Set out every line of the records below as a numbered list, leaving out the blank lines.

+ + + + + + +

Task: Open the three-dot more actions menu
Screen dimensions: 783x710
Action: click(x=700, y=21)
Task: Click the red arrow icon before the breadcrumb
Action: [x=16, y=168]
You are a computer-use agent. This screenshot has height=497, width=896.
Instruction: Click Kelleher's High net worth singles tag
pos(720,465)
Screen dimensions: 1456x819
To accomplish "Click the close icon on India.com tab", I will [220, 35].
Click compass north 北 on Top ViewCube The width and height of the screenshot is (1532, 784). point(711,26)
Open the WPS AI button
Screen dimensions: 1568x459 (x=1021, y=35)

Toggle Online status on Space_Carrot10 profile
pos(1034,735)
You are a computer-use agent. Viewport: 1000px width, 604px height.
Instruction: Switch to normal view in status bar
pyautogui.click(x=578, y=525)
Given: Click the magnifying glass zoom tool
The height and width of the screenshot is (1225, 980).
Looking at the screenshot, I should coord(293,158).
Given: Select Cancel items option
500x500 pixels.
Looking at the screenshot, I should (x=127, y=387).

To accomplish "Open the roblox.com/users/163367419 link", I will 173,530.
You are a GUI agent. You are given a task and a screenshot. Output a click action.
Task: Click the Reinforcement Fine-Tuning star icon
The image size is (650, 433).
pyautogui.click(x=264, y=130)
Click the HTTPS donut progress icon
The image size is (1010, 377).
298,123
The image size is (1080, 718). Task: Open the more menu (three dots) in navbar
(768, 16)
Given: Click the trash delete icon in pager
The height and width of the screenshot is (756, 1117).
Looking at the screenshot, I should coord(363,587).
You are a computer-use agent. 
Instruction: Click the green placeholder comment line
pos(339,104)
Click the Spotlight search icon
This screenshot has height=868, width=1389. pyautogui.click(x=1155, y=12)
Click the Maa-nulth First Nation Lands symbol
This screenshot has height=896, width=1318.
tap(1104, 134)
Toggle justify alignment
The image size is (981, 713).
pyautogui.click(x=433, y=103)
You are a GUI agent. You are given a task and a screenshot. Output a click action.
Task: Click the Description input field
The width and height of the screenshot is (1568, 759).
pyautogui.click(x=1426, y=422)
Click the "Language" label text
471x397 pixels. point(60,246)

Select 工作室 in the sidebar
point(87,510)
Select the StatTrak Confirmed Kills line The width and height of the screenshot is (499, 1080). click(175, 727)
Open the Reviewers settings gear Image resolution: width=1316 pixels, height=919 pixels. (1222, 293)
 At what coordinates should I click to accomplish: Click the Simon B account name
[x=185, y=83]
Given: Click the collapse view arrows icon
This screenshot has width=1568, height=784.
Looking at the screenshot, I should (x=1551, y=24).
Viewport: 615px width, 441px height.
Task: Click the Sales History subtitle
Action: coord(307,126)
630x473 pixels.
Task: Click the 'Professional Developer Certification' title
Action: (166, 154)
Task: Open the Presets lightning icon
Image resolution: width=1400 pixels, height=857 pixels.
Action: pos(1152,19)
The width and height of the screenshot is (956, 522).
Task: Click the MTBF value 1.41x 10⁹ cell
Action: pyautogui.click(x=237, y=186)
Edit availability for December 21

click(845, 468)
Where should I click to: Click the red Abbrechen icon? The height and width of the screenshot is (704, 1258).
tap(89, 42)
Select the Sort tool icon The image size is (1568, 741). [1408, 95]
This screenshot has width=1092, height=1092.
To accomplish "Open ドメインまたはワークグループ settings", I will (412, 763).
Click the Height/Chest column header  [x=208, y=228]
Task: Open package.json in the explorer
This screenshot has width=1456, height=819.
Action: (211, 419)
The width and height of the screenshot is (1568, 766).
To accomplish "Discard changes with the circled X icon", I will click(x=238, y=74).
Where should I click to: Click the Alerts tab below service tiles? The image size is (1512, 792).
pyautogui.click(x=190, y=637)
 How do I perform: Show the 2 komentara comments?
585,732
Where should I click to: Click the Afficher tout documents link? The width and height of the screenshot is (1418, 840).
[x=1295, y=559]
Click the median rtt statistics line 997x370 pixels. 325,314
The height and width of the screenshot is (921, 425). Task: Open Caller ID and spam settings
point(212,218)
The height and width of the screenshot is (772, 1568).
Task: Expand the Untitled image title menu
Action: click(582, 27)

+ + + + + + +

§ **In response**:
1. Task: Open the three-dot more actions menu
2. Screen dimensions: 783x710
3. Action: click(x=700, y=21)
4. Task: Click the red arrow icon before the breadcrumb
5. Action: [x=16, y=168]
6. You are a computer-use agent. This screenshot has height=497, width=896.
7. Instruction: Click Kelleher's High net worth singles tag
8. pos(720,465)
9. Screen dimensions: 1456x819
10. To accomplish "Click the close icon on India.com tab", I will [220, 35].
11. Click compass north 北 on Top ViewCube The width and height of the screenshot is (1532, 784). point(711,26)
12. Open the WPS AI button
13. Screen dimensions: 1568x459 (x=1021, y=35)
14. Toggle Online status on Space_Carrot10 profile
15. pos(1034,735)
16. You are a computer-use agent. Viewport: 1000px width, 604px height.
17. Instruction: Switch to normal view in status bar
18. pyautogui.click(x=578, y=525)
19. Given: Click the magnifying glass zoom tool
20. The height and width of the screenshot is (1225, 980).
21. Looking at the screenshot, I should coord(293,158).
22. Given: Select Cancel items option
23. 500x500 pixels.
24. Looking at the screenshot, I should (x=127, y=387).
25. To accomplish "Open the roblox.com/users/163367419 link", I will 173,530.
26. You are a GUI agent. You are given a task and a screenshot. Output a click action.
27. Task: Click the Reinforcement Fine-Tuning star icon
28. The image size is (650, 433).
29. pyautogui.click(x=264, y=130)
30. Click the HTTPS donut progress icon
31. The image size is (1010, 377).
32. 298,123
33. The image size is (1080, 718). Task: Open the more menu (three dots) in navbar
34. (768, 16)
35. Given: Click the trash delete icon in pager
36. The height and width of the screenshot is (756, 1117).
37. Looking at the screenshot, I should coord(363,587).
38. You are a computer-use agent. 
39. Instruction: Click the green placeholder comment line
40. pos(339,104)
41. Click the Spotlight search icon
42. This screenshot has height=868, width=1389. pyautogui.click(x=1155, y=12)
43. Click the Maa-nulth First Nation Lands symbol
44. This screenshot has height=896, width=1318.
45. tap(1104, 134)
46. Toggle justify alignment
47. The image size is (981, 713).
48. pyautogui.click(x=433, y=103)
49. You are a GUI agent. You are given a task and a screenshot. Output a click action.
50. Task: Click the Description input field
51. The width and height of the screenshot is (1568, 759).
52. pyautogui.click(x=1426, y=422)
53. Click the "Language" label text
54. 471x397 pixels. point(60,246)
55. Select 工作室 in the sidebar
56. point(87,510)
57. Select the StatTrak Confirmed Kills line The width and height of the screenshot is (499, 1080). click(175, 727)
58. Open the Reviewers settings gear Image resolution: width=1316 pixels, height=919 pixels. (1222, 293)
59.  At what coordinates should I click to accomplish: Click the Simon B account name
60. [x=185, y=83]
61. Given: Click the collapse view arrows icon
62. This screenshot has width=1568, height=784.
63. Looking at the screenshot, I should (x=1551, y=24).
64. Viewport: 615px width, 441px height.
65. Task: Click the Sales History subtitle
66. Action: coord(307,126)
67. 630x473 pixels.
68. Task: Click the 'Professional Developer Certification' title
69. Action: (166, 154)
70. Task: Open the Presets lightning icon
71. Image resolution: width=1400 pixels, height=857 pixels.
72. Action: pos(1152,19)
73. The width and height of the screenshot is (956, 522).
74. Task: Click the MTBF value 1.41x 10⁹ cell
75. Action: pyautogui.click(x=237, y=186)
76. Edit availability for December 21
77. click(845, 468)
78. Where should I click to: Click the red Abbrechen icon? The height and width of the screenshot is (704, 1258).
79. tap(89, 42)
80. Select the Sort tool icon The image size is (1568, 741). [1408, 95]
81. This screenshot has width=1092, height=1092.
82. To accomplish "Open ドメインまたはワークグループ settings", I will (412, 763).
83. Click the Height/Chest column header  [x=208, y=228]
84. Task: Open package.json in the explorer
85. This screenshot has width=1456, height=819.
86. Action: (211, 419)
87. The width and height of the screenshot is (1568, 766).
88. To accomplish "Discard changes with the circled X icon", I will click(x=238, y=74).
89. Where should I click to: Click the Alerts tab below service tiles? The image size is (1512, 792).
90. pyautogui.click(x=190, y=637)
91.  How do I perform: Show the 2 komentara comments?
92. 585,732
93. Where should I click to: Click the Afficher tout documents link? The width and height of the screenshot is (1418, 840).
94. [x=1295, y=559]
95. Click the median rtt statistics line 997x370 pixels. 325,314
96. The height and width of the screenshot is (921, 425). Task: Open Caller ID and spam settings
97. point(212,218)
98. The height and width of the screenshot is (772, 1568).
99. Task: Expand the Untitled image title menu
100. Action: click(582, 27)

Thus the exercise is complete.